begin EXERCISE DATA

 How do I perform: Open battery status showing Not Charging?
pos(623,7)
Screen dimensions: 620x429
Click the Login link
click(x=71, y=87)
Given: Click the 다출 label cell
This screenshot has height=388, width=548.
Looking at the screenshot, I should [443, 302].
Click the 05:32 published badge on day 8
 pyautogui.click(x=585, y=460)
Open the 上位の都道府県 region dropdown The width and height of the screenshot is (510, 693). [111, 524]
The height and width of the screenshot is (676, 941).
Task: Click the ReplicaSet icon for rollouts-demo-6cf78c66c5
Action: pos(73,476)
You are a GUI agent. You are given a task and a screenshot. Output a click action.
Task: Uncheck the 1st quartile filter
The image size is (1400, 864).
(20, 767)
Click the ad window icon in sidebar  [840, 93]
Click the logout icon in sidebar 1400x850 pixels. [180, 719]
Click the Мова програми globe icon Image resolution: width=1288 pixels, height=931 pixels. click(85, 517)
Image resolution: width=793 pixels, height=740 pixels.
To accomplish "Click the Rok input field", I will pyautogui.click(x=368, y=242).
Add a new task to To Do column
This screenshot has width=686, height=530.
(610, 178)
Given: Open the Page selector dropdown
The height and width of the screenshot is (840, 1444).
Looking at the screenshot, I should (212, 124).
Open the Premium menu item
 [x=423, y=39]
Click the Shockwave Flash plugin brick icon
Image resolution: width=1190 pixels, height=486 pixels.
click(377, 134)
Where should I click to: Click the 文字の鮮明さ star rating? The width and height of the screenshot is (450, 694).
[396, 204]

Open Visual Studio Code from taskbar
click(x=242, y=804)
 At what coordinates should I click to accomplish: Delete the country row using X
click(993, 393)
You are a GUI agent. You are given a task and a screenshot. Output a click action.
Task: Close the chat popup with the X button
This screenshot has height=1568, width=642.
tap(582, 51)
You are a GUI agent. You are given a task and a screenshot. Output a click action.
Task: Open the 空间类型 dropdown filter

end EXERCISE DATA

• **EXERCISE DIRECTIONS**
Transcribe every one of the records above line for line, keeping their wording and characters unchanged.

• **WRITTEN RESPONSE**
 How do I perform: Open battery status showing Not Charging?
pos(623,7)
Screen dimensions: 620x429
Click the Login link
click(x=71, y=87)
Given: Click the 다출 label cell
This screenshot has height=388, width=548.
Looking at the screenshot, I should [443, 302].
Click the 05:32 published badge on day 8
 pyautogui.click(x=585, y=460)
Open the 上位の都道府県 region dropdown The width and height of the screenshot is (510, 693). [111, 524]
The height and width of the screenshot is (676, 941).
Task: Click the ReplicaSet icon for rollouts-demo-6cf78c66c5
Action: pos(73,476)
You are a GUI agent. You are given a task and a screenshot. Output a click action.
Task: Uncheck the 1st quartile filter
The image size is (1400, 864).
(20, 767)
Click the ad window icon in sidebar  [840, 93]
Click the logout icon in sidebar 1400x850 pixels. [180, 719]
Click the Мова програми globe icon Image resolution: width=1288 pixels, height=931 pixels. click(85, 517)
Image resolution: width=793 pixels, height=740 pixels.
To accomplish "Click the Rok input field", I will pyautogui.click(x=368, y=242).
Add a new task to To Do column
This screenshot has width=686, height=530.
(610, 178)
Given: Open the Page selector dropdown
The height and width of the screenshot is (840, 1444).
Looking at the screenshot, I should (212, 124).
Open the Premium menu item
 [x=423, y=39]
Click the Shockwave Flash plugin brick icon
Image resolution: width=1190 pixels, height=486 pixels.
click(377, 134)
Where should I click to: Click the 文字の鮮明さ star rating? The width and height of the screenshot is (450, 694).
[396, 204]

Open Visual Studio Code from taskbar
click(x=242, y=804)
 At what coordinates should I click to accomplish: Delete the country row using X
click(993, 393)
You are a GUI agent. You are given a task and a screenshot. Output a click action.
Task: Close the chat popup with the X button
This screenshot has height=1568, width=642.
tap(582, 51)
You are a GUI agent. You are given a task and a screenshot. Output a click action.
Task: Open the 空间类型 dropdown filter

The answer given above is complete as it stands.